A representative contrast would be the way you can finish Myst close to beginning it versus its equivalent in The Witness. In Myst it’s triggered by setting all marker switches except for the dock’s, which is impossible to infer from other puzzles, you have to be outright told about it. In the Witness the path to exiting the island must instead be inferred from the existence of the obelisk puzzles, which themselves have some mechanics that can be inferred to make them easier (using the obelisks to locate the general puzzle locations and directions) and also are “taught” to you in general principles communicated by the regular puzzles (they’ll burn that circle and line pattern into your mind and tech you to boserve your environment in new ways) and the island’s predilection for optical illusions. Then depending on your path you’ll either go through a reset based through the elevator or, having understood the idea of depowering puzzles, will figure out how to close the sun gate. In all that the only puzzle-specific clue is the sun door combination you get from the underground corridors, and it’s optional. Mechanics vs puzzles.
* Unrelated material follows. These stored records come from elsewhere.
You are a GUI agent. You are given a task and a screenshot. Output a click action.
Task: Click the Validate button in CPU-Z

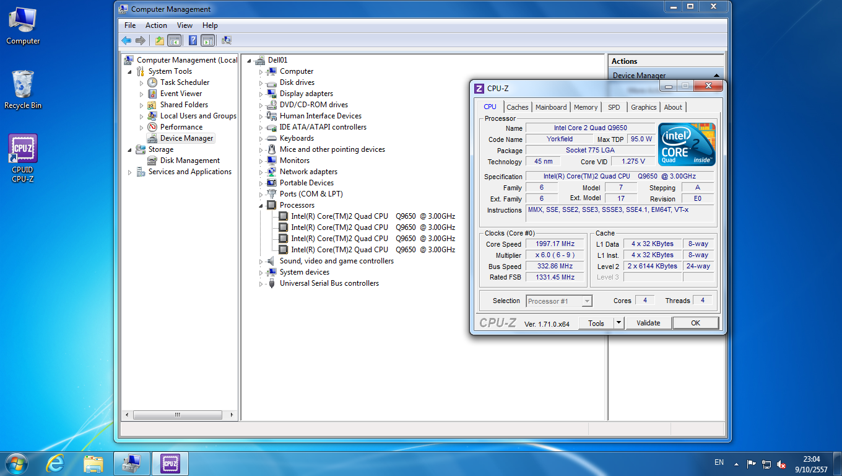(648, 323)
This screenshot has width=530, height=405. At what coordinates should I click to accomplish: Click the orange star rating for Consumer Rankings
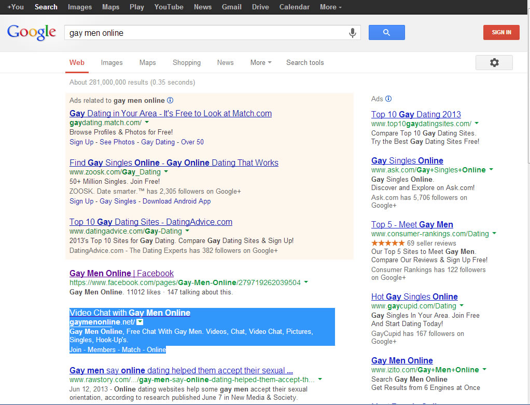[387, 243]
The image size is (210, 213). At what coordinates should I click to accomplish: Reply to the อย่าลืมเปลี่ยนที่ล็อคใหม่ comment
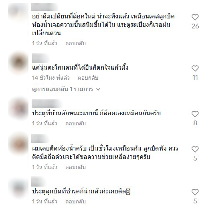[x=75, y=44]
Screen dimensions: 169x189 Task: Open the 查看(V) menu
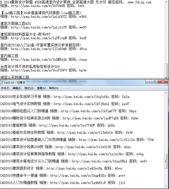(x=41, y=88)
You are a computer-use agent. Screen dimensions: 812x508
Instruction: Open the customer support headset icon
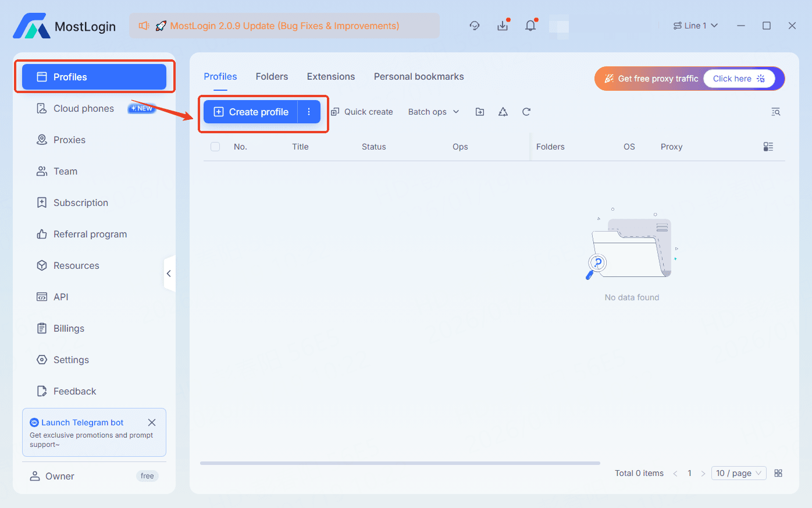pyautogui.click(x=475, y=26)
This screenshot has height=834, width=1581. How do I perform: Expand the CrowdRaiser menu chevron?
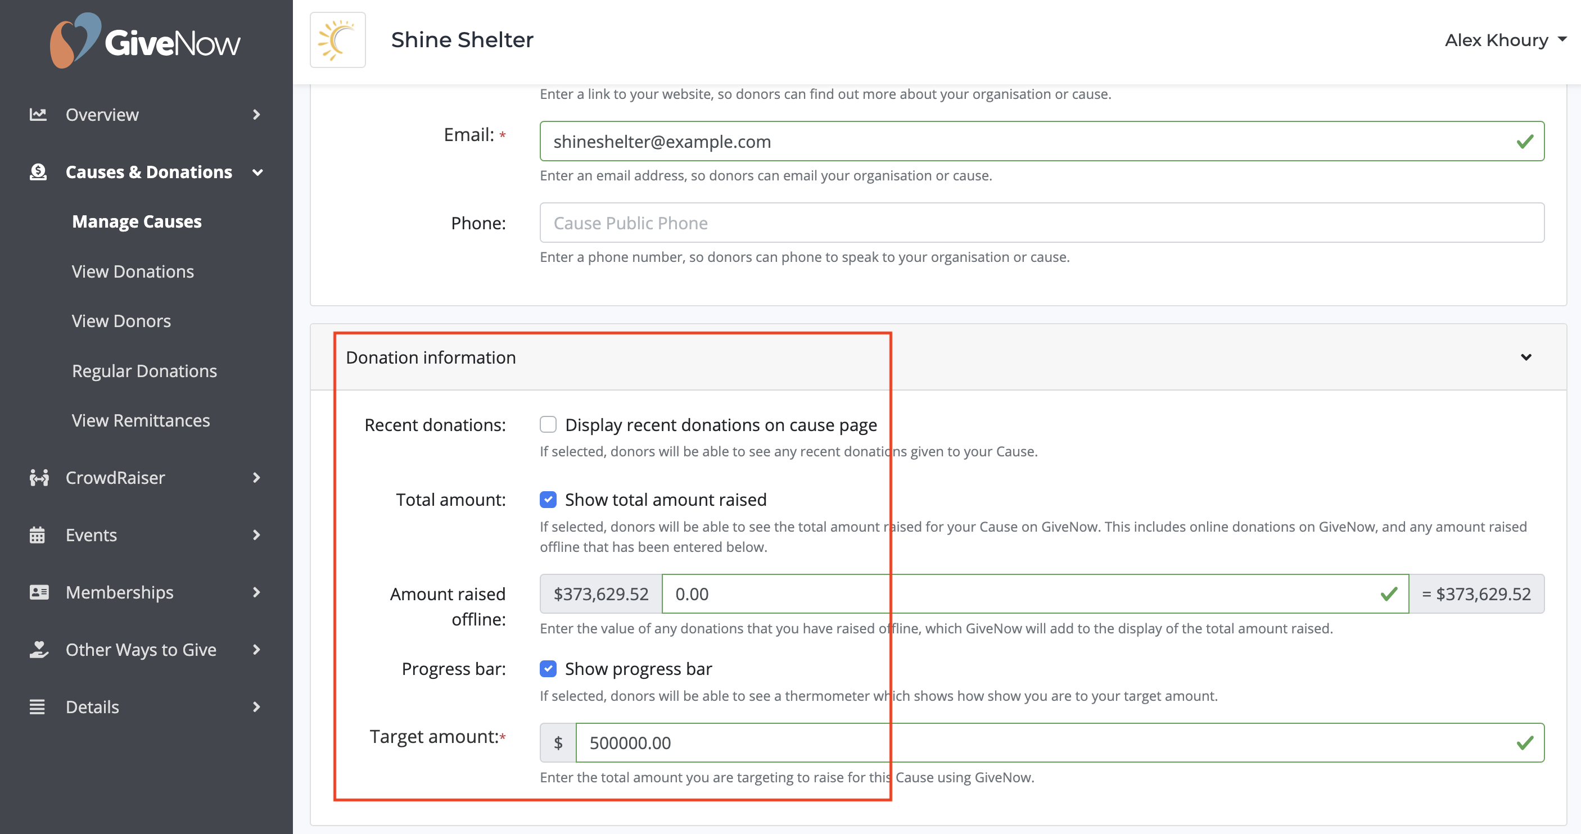(257, 478)
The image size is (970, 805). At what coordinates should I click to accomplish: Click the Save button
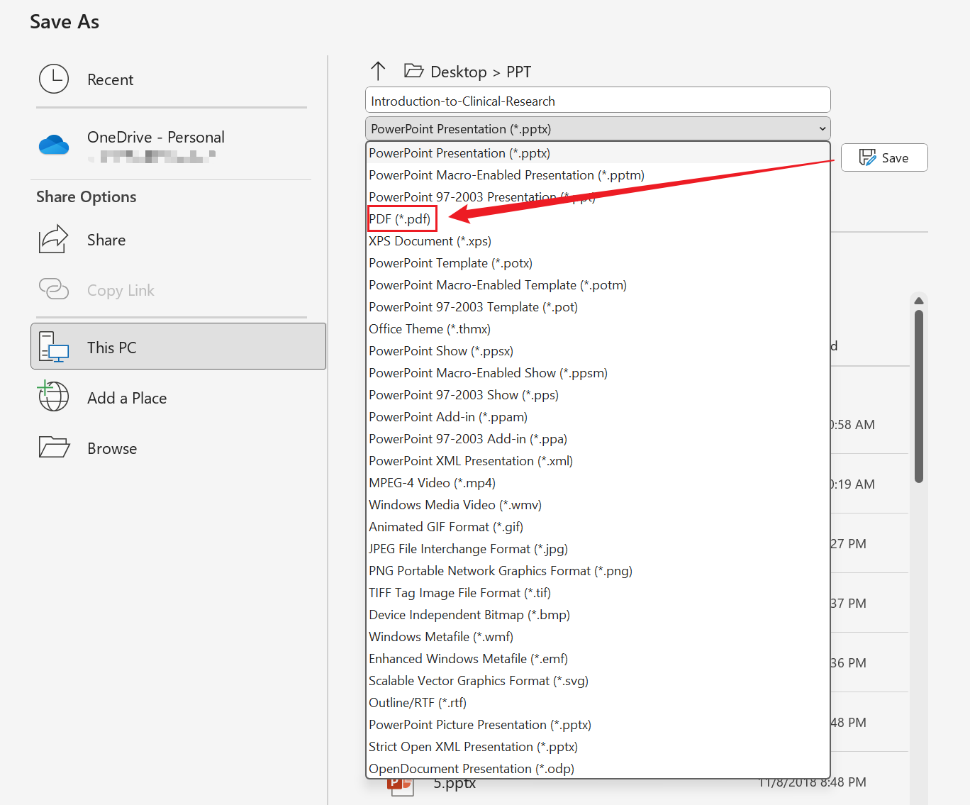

So in the Witness you’re really being taught general puzzle mechanics, a puzzle grammar of sorts, through successive examples, like a videogame version of the close encounters of the third kind’s mothership or, really, the way jumping is progressively taught through examples in Mario. At the most basic level, it’s illustrated in the way many puzzles have multiple valid solutions, and you can redo them at will. It’s not so much interested in your solving the puzzle as it is in you understanding the accompanying mechanic (and then it can deploy its bag of tricks related to how it’ll gate you using puzzles that deliberately only can teach you an actually incomplete version of a given mechanic).

The closest to this that you encounter in Myst is the sound cues in the subway which you have to infer from the rotating fortress, but even that only applies to a single puzzle.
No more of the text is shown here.